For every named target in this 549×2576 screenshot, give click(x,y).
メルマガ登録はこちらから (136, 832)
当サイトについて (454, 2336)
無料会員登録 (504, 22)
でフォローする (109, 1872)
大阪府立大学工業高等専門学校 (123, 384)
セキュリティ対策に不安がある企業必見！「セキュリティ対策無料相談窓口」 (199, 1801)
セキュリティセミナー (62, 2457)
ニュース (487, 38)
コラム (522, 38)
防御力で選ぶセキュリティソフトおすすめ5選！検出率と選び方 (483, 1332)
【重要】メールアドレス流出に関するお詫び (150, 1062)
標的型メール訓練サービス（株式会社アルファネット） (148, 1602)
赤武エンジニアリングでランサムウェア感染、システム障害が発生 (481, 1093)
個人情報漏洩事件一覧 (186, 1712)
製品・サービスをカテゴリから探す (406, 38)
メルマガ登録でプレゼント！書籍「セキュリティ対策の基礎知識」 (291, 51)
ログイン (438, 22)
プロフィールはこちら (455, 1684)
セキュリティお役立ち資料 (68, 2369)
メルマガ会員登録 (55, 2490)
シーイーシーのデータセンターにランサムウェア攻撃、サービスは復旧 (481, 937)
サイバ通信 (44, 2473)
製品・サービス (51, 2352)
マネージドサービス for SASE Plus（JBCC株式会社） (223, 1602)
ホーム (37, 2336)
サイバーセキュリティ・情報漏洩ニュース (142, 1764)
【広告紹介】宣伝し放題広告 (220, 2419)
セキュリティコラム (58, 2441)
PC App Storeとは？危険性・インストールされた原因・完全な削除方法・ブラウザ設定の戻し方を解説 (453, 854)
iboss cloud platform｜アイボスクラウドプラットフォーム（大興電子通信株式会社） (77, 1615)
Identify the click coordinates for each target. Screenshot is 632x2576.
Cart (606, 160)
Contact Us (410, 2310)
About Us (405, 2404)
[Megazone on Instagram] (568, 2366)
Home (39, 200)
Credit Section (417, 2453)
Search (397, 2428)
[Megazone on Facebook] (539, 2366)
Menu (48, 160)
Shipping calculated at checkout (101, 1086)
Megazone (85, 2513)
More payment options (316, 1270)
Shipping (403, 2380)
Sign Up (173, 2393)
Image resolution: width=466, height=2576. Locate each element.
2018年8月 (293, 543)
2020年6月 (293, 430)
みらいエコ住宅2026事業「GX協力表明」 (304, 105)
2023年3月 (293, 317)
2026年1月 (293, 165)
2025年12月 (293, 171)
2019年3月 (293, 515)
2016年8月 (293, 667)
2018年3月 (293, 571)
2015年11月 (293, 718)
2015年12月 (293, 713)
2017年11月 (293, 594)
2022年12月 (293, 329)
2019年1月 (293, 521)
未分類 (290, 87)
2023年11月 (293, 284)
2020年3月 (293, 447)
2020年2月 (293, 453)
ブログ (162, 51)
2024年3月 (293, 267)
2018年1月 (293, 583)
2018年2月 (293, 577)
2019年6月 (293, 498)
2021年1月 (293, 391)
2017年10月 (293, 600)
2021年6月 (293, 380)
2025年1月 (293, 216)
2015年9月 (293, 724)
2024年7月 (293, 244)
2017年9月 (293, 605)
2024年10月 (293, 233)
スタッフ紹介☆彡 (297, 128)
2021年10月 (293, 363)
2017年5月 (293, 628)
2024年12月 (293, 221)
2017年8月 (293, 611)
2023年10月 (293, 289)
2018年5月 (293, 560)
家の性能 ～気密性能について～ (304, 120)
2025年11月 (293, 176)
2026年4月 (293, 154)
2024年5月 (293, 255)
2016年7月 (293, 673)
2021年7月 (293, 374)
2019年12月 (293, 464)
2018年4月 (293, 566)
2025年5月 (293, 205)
══════════════════════════════
• **Task directions**
Your task is to quote all of the data word for word.

• **Output**
For every named target in this 549×2576 screenshot, give click(x,y).
メルマガ登録はこちらから (136, 832)
当サイトについて (454, 2336)
無料会員登録 (504, 22)
でフォローする (109, 1872)
大阪府立大学工業高等専門学校 (123, 384)
セキュリティ対策に不安がある企業必見！「セキュリティ対策無料相談窓口」 (199, 1801)
セキュリティセミナー (62, 2457)
ニュース (487, 38)
コラム (522, 38)
防御力で選ぶセキュリティソフトおすすめ5選！検出率と選び方 (483, 1332)
【重要】メールアドレス流出に関するお詫び (150, 1062)
標的型メール訓練サービス（株式会社アルファネット） (148, 1602)
赤武エンジニアリングでランサムウェア感染、システム障害が発生 (481, 1093)
個人情報漏洩事件一覧 (186, 1712)
製品・サービスをカテゴリから探す (406, 38)
メルマガ登録でプレゼント！書籍「セキュリティ対策の基礎知識」 (291, 51)
ログイン (438, 22)
プロフィールはこちら (455, 1684)
セキュリティお役立ち資料 (68, 2369)
メルマガ会員登録 (55, 2490)
シーイーシーのデータセンターにランサムウェア攻撃、サービスは復旧 (481, 937)
サイバ通信 (44, 2473)
製品・サービス (51, 2352)
マネージドサービス for SASE Plus（JBCC株式会社） (223, 1602)
ホーム (37, 2336)
サイバーセキュリティ・情報漏洩ニュース (142, 1764)
【広告紹介】宣伝し放題広告 (220, 2419)
セキュリティコラム (58, 2441)
PC App Storeとは？危険性・インストールされた原因・完全な削除方法・ブラウザ設定の戻し方を解説 (453, 854)
iboss cloud platform｜アイボスクラウドプラットフォーム（大興電子通信株式会社） (77, 1615)
Identify the click coordinates for each target. Screenshot is 632x2576.
Cart (606, 160)
Contact Us (410, 2310)
About Us (405, 2404)
[Megazone on Instagram] (568, 2366)
Home (39, 200)
Credit Section (417, 2453)
Search (397, 2428)
[Megazone on Facebook] (539, 2366)
Menu (48, 160)
Shipping calculated at checkout (101, 1086)
Megazone (85, 2513)
More payment options (316, 1270)
Shipping (403, 2380)
Sign Up (173, 2393)
Image resolution: width=466, height=2576. Locate each element.
2018年8月 (293, 543)
2020年6月 (293, 430)
みらいエコ住宅2026事業「GX協力表明」 (304, 105)
2023年3月 (293, 317)
2026年1月 (293, 165)
2025年12月 (293, 171)
2019年3月 (293, 515)
2016年8月 (293, 667)
2018年3月 (293, 571)
2015年11月 (293, 718)
2015年12月 (293, 713)
2017年11月 (293, 594)
2022年12月 (293, 329)
2019年1月 (293, 521)
未分類 (290, 87)
2023年11月 (293, 284)
2020年3月 (293, 447)
2020年2月 (293, 453)
ブログ (162, 51)
2024年3月 (293, 267)
2018年1月 (293, 583)
2018年2月 (293, 577)
2019年6月 (293, 498)
2021年1月 (293, 391)
2017年10月 (293, 600)
2021年6月 (293, 380)
2025年1月 (293, 216)
2015年9月 (293, 724)
2024年7月 (293, 244)
2017年9月 (293, 605)
2024年10月 (293, 233)
スタッフ紹介☆彡 (297, 128)
2021年10月 (293, 363)
2017年5月 (293, 628)
2024年12月 (293, 221)
2017年8月 (293, 611)
2023年10月 (293, 289)
2018年5月 (293, 560)
家の性能 ～気密性能について～ (304, 120)
2025年11月 (293, 176)
2026年4月 (293, 154)
2024年5月 (293, 255)
2016年7月 (293, 673)
2021年7月 (293, 374)
2019年12月 (293, 464)
2018年4月 (293, 566)
2025年5月 (293, 205)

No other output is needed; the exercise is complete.